Saving the whales with mathematics
Waterloo professor hopes to support the endangered North Atlantic right whale with models that predict where plankton blooms will occur.
Waterloo professor hopes to support the endangered North Atlantic right whale with models that predict where plankton blooms will occur.
By Staff Communications and Public AffairsAn applied math professor’s calculations of an ocean current in Cape Cod may help the highly endangered North Atlantic right whale to survive.

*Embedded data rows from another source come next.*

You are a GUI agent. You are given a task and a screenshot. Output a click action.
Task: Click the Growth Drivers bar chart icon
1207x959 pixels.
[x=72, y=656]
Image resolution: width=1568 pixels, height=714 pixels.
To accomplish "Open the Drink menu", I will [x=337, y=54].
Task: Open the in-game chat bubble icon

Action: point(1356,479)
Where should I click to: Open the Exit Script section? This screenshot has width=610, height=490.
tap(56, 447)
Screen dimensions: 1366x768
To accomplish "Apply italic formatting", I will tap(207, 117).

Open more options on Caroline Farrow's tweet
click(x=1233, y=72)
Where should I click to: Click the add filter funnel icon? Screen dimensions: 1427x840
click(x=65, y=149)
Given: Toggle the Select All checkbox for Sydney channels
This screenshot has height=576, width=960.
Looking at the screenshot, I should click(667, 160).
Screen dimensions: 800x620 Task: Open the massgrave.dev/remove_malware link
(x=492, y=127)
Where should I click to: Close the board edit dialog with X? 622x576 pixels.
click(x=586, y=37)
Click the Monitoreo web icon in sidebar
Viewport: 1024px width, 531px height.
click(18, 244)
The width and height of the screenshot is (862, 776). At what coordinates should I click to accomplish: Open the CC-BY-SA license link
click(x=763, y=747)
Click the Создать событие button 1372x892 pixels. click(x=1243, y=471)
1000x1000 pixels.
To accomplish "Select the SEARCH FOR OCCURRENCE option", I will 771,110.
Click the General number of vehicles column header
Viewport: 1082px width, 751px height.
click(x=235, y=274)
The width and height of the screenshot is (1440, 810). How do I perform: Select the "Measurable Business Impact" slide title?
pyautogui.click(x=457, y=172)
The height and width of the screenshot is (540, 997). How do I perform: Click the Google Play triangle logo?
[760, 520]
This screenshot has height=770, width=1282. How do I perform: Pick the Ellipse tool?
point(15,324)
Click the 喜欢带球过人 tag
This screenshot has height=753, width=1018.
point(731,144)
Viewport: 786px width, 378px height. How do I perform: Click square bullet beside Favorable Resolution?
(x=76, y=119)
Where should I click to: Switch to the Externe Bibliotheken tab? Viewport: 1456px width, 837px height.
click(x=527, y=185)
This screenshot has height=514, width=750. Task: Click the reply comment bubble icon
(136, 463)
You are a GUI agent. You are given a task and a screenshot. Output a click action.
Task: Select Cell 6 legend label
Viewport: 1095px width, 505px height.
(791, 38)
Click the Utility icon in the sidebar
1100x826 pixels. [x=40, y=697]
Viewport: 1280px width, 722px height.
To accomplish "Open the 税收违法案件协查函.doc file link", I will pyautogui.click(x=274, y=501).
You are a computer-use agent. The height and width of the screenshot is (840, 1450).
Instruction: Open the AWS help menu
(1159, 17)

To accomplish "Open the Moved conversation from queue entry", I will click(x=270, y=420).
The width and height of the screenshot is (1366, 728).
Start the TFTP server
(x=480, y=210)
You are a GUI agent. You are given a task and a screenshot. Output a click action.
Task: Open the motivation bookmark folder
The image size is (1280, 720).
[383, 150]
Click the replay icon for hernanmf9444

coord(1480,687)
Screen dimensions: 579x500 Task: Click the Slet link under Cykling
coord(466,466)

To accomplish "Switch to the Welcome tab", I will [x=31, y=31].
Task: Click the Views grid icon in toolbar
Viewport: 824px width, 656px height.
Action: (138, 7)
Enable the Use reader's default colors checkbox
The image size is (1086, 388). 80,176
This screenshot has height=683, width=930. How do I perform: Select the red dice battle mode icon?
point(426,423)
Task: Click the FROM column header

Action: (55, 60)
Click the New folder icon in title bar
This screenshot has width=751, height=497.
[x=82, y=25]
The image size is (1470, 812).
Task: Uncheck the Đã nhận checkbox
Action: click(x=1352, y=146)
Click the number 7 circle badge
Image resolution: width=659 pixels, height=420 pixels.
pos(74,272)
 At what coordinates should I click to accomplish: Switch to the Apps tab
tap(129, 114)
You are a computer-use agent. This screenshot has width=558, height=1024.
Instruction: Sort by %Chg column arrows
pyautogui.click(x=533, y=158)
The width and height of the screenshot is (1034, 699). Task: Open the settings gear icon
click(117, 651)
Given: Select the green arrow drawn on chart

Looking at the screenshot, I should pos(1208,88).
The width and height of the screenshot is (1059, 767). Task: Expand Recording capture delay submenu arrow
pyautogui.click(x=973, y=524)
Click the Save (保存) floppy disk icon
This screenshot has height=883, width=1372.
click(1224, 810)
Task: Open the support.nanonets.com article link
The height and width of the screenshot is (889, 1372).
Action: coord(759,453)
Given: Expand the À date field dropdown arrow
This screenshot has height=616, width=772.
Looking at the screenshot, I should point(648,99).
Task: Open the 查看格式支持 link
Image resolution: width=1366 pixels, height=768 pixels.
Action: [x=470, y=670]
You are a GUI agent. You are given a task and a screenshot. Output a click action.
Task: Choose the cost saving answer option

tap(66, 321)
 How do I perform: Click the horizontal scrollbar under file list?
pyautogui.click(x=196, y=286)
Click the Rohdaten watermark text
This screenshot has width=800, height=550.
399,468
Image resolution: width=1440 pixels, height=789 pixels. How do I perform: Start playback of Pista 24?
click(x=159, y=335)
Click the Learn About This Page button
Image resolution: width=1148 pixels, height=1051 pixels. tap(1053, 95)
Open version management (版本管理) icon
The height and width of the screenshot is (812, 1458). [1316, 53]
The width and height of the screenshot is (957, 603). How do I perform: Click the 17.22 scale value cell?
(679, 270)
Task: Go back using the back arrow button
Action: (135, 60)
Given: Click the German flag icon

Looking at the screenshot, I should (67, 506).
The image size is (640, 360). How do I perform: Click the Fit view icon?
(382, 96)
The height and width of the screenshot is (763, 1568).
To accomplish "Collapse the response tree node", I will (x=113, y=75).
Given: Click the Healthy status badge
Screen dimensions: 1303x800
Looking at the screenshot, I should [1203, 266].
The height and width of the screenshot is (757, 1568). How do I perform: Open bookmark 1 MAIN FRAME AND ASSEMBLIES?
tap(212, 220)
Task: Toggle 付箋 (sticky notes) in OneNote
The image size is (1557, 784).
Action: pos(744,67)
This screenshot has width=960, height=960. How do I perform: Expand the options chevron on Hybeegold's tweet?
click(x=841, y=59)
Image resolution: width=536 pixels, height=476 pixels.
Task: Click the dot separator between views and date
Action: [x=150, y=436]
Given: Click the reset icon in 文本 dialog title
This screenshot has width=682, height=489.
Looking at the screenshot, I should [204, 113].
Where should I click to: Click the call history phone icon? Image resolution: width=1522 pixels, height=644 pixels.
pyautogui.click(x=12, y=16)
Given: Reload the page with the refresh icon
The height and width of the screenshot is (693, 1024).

Breaching the boundaries between academic disciplines, Francis Poulin has waded into physics, chemistry, biology, and computer science in an effort to understand, predict, and describe the current through which the whales navigate each spring.
Poulin’s fascination with the Cape Cod Bay current goes back to his days as a grad student at MIT (Massachusetts Institute of Technology). Doing research at the nearby Woods Hole Oceanographic Institution, he became intrigued by the local current, which is influenced by such factors as tides and the topography of the ocean floor.
“When the flow is fast enough, the current becomes unstable and produces vortices,” says Poulin. That’s where whales enter the picture. “When a vortex separates, it takes with it colonies of plankton, important for the feeding cycle of the whale. Hunting whales need to find large colonies of plankton to survive."
“I’m trying to understand the structure of the current, using mathematical equations to describe basic physical properties, such as momentum.” To solve such complex equations, he writes computer programs, draws on his background in physics, and is learning more about biology. Some day he may be able to create models to predict when plankton blooms will occur.
As well, the research could lead to a greater understanding of other oscillating currents. Such currents are common in coastal waters, and have physical properties that are more complicated than currents flowing in one direction.
Poulin is working on a paper about the Cape Cod Bay current along with colleagues at MIT and Scripps Institution of Oceanography, on the U.S. west coast. Last year, he was a co-recipient of the France-Canada Research Fund and is currently in France studying the dynamics of the Bransfield Current System.